Multiplication, on the other hand, is nearly free: 3 cycles for both 32-bit and 64-bit on most recent cores, except some E-cores where 64-bit multiply takes 5 cycles.

RTTI: dynamic_cast Can Be 5x Slower Than Virtual Calls

The article warns that dynamic_cast<> can be up to 5x more expensive than a simple virtual function call. However, RTTI doesn't increase object size — it reuses the existing vfptr for polymorphic classes. The cost is in code size and runtime lookup.

C++ Exceptions: Zero-Cost When Not Thrown

Contrary to outdated claims (Fog04), modern compilers implement "zero-cost exceptions" using a table approach, not stack-frame unwinding info. The cost of throwing an exception is around 2,700-5,000 cycles per [Nayar] and [Ongaro]. Compare that to returning an error code, which costs only ~2 extra cycles. The breakeven point: if exceptions occur less than once per 10,000 calls, exceptions win.
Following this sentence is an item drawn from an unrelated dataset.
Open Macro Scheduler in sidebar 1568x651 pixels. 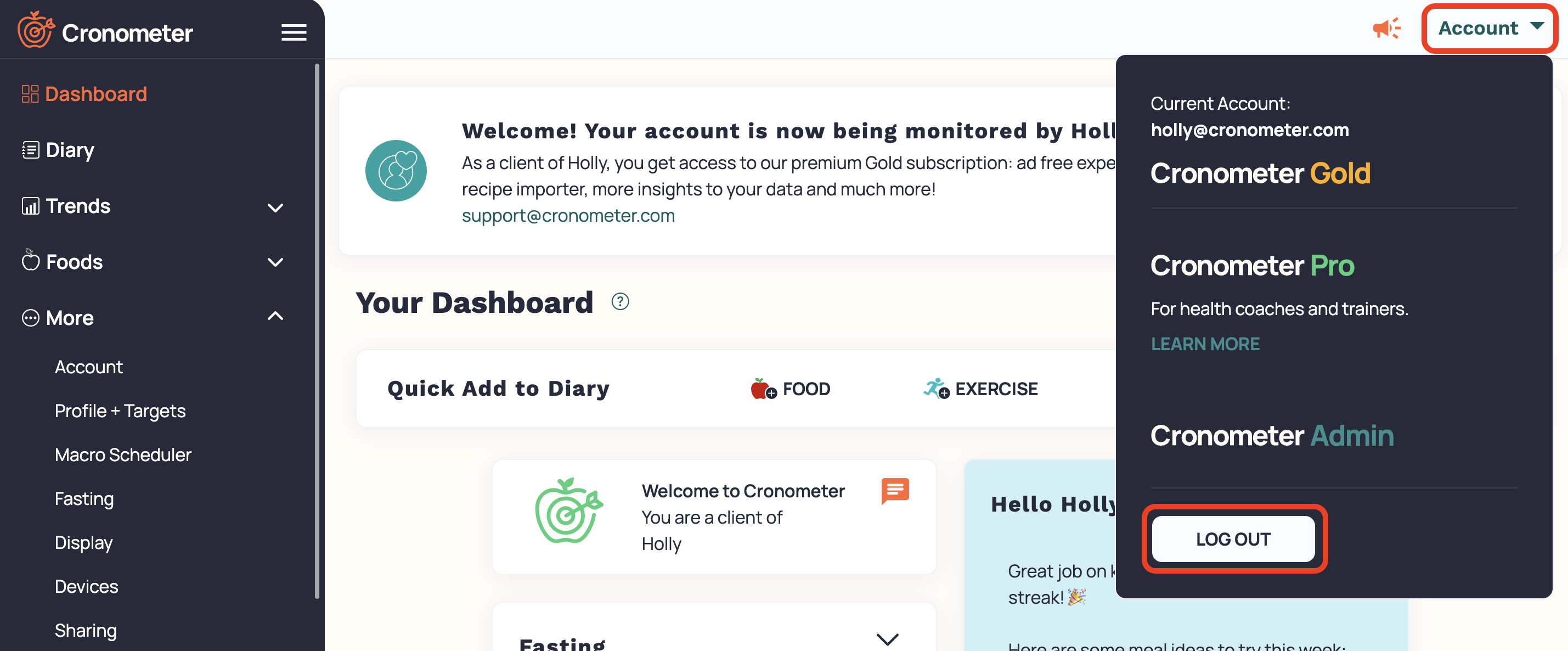click(x=123, y=454)
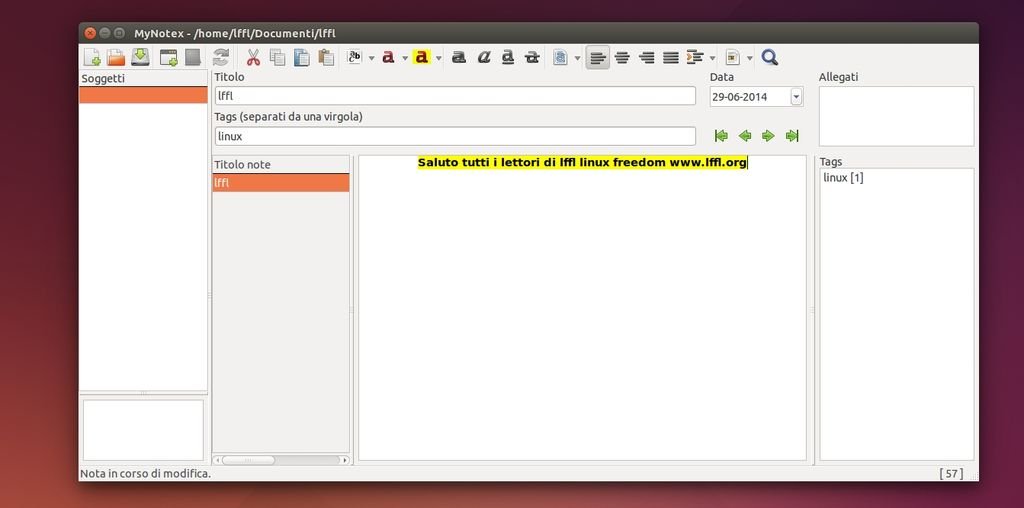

Atomics: CAS at ~15 Cycles, But Multi-Socket Can Hit 600

Compare-and-swap (CAS) costs about 15 cycles on a single socket. On multi-socket NUMA systems, that can balloon to 300-600 cycles. Worse, atomics prevent instruction-level parallelism, reducing bandwidth up to 30x compared to simple writes (SchweizerEtAl).

Function Calls: 15-30 Cycles Direct, 30-60 for Virtual

Direct function calls cost 15-30 cycles; indirect calls via function pointer cost 20-50 cycles; virtual calls cost 30-60 cycles. These numbers are from the authors' experience and consistent with Ruskin's observations.

Inlining eliminates those costs and enables cross-function optimizations. Example from the article:

int square(int x) { return x*x; }
int cube(int x) { return x*x*x; }
int g(int x) { return square(x) + cube(x); }

With inlining, Clang reduces g() to:

mov eax, edi
imul eax, eax
imul edi, eax
add eax, edi

Only two multiplies and one add. Without inlining, you get three multiplies and extra stack manipulation.

Thread Local Storage: Cost Varies by Compiler

On x64, GCC and Clang access TLS via a single indirection through the FS register. MSVC may require up to three indirections. While these are usually cached, they still add overhead.

Thread Context Switches: 10,000-100,000 Cycles

The direct cost of switching threads is ~2,000 cycles, but cache invalidation can add up to 3 million cycles (LiEtAl). This explains why Windows CRITICAL_SECTION defaults to 4,000 spin iterations — burning 15-20K cycles trying to avoid a context switch is worth it.

What This Means for Your Code

  • Prefer multiplication over division; avoid division in hot paths.
  • Use dynamic_cast sparingly; prefer virtual functions or templates.
  • Use exceptions for truly exceptional cases (error rate < 0.01%).
  • Minimize atomic operations, especially across NUMA nodes.
  • Enable inlining aggressively; use LTO to get cross-module visibility.
  • Benchmark TLS access if your code runs on MSVC.
  • Design for cache-friendly thread affinity to reduce context switch costs.